OESP, Metrópole, p. A24
20 de Nov de 2014
Após 9 anos, volta a crescer emissão de gás de efeito estufa
Entre os motivos para o avanço de 7,8%, 1o no País desde 2005, estão desmatamento na Amazônia e no Cerrado e uso de termelétrica
Fábio de Castro
Após nove anos, as emissões de gases de efeito estufa cresceram em todos os setores no Brasil, atingindo 1,57 bilhão de toneladas de CO2 em 2013 - aumento de 7,8% em relação ao ano anterior. Essas são as conclusões da edição 2014 do Sistema de Estimativas de Emissões de Gases de Efeito Estufa (SEEG) do Observatório do Clima.
De acordo com Carlos Rittl, secretário-geral do Observatório do Clima- rede que reúne 35 organizações não governamentais -, os dados mostram que houve uma reversão da tendência, que era de queda desde 2005. Houve aumento das emissões nos cinco setores estudados: mudança de uso da terra - ligado à devastação de florestas -, energia, agropecuária, indústria e resíduos. "O setor que mais contribuiu para esse quadro, com um aumento de 16,4% das emissões, foi o de mudanças do uso da terra, sob o impacto do aumento do desmatamento na Amazônia e no Cerrado", disse Rittl.
Em segundo lugar, de acordo com ele, vem o setor de energia, que teve aumento de 7,8%. "Esse crescimento foi influenciado pelo aumento no uso de energia termelétrica, dos investimentos em fontes fósseis e do consumo de gasolina e diesel para transporte", declarou.
Em 2013, o setor de mudança de uso da terra foi também responsável por mais de um terço das emissões, 35%. O setor de energia aumentou a participação para 30% das emissões, seguido por agropecuária (27%), processos industriais (6%) e resíduos (3%).
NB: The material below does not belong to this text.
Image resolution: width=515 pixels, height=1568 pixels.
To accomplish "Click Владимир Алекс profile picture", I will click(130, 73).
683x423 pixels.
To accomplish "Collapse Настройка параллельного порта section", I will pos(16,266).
A edição 2014 do SEEG também fez estimativas de emissões por Estado. Os maiores emissores foram Pará (11,2%), Mato Grosso (9,4%), São Paulo (8,5%) e Minas (7,5%).Especificamente no setor de mudanças do uso do solo, São Paulo lidera as emissões, com 12,9%, seguido por Minas Gerais (9,8%) e Rio Grande do Sul (7,2%).
Para Rittl, o aumento das emissões já era esperado. "No ano passado, tivemos aumento de 29% do desmatamento na Amazônia, o que não é nada desprezível. Ao mesmo tempo, registramos um crescimento do uso de energia de fontes fósseis. Infelizmente, nossa expectativa se concretizou", disse.
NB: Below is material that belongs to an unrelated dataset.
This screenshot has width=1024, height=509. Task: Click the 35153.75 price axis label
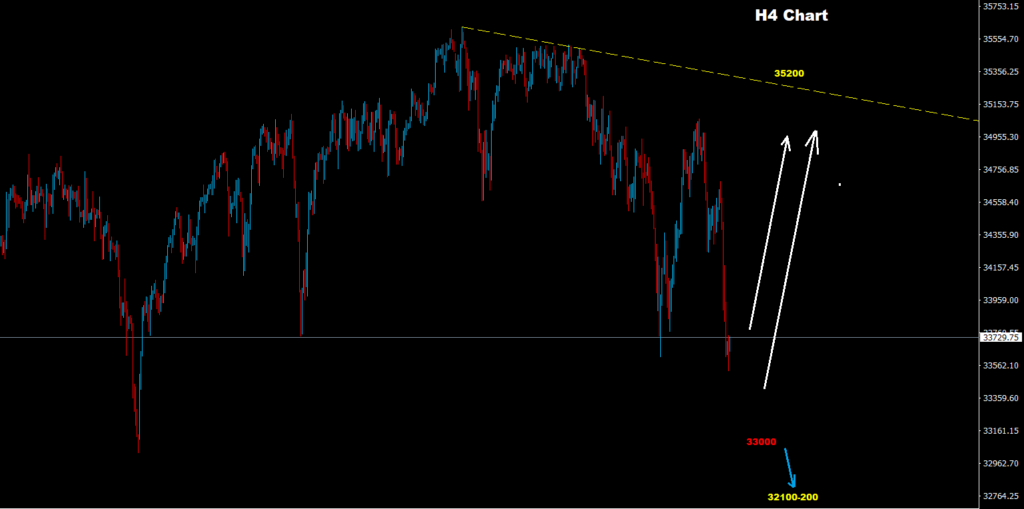tap(1001, 105)
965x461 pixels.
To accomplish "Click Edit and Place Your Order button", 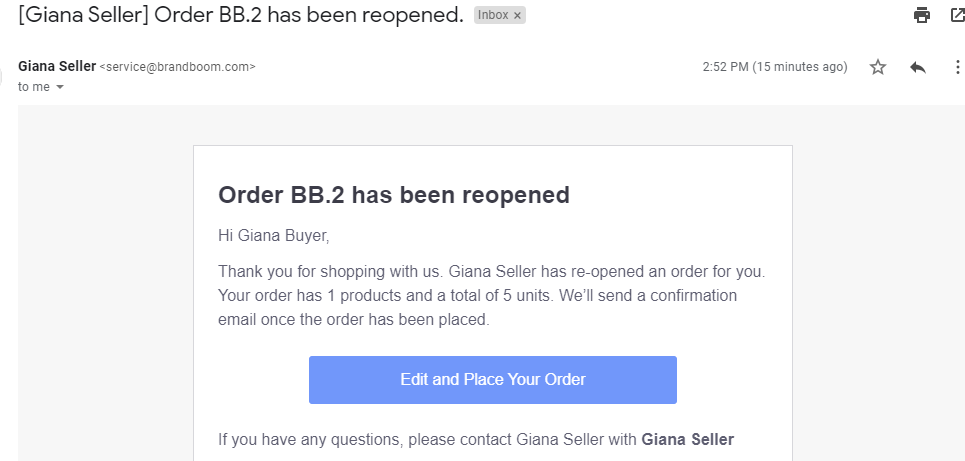I will (492, 380).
Segundo Rittl, o aumento das emissões mesmo em um período de baixo crescimento econômico indica que houve um relaxamento do controle de desmatamento, "Também contribuíram com esse quadro as mudanças no Código Florestal e os investimentos em matrizes fósseis de energia, que vão na contramão das diretrizes para uma economia de baixo carbono."
Aumento previsto. Em análise dos dados do SEEG feita em agosto, o Observatório do Clima já detectara que o período de redução das emissões no Brasil poderia estar chegando ao fim. Segundo Rittl, entre 2004 e 2012, as emissões caíram pela metade no Brasil, graças à queda de mais de 70% nas taxas de desmatamento da Amazônia naquele período.
Mas, enquanto isso, houve aumento de emissões em outros setores. "A drástica redução do desmatamento na última década parece ter criado uma zona de conforto que mascarou o crescimento persistente nos outros setores elevou a um relaxamento da proteção das florestas", disse o secretário-geral.
Segundo ele, a participação das fontes renováveis na matriz energética caiu de 48% para 41% nos últimos cinco anos. "Desde 2009, quando o Brasil lançou metas de redução de emissões até 2020, não se fez nenhum esforço para colocar nossa economia em uma trajetória sustentável", afirmou. O Ministério do Meio Ambiente afirmou que a metodologia do SEEG é diferente da oficial. "O Brasil, assim como os países da Conferência das Partes da Convenção sobre Mudança do Clima, segue as diretrizes do Painel Intergovernamental sobre Mudança do Clima."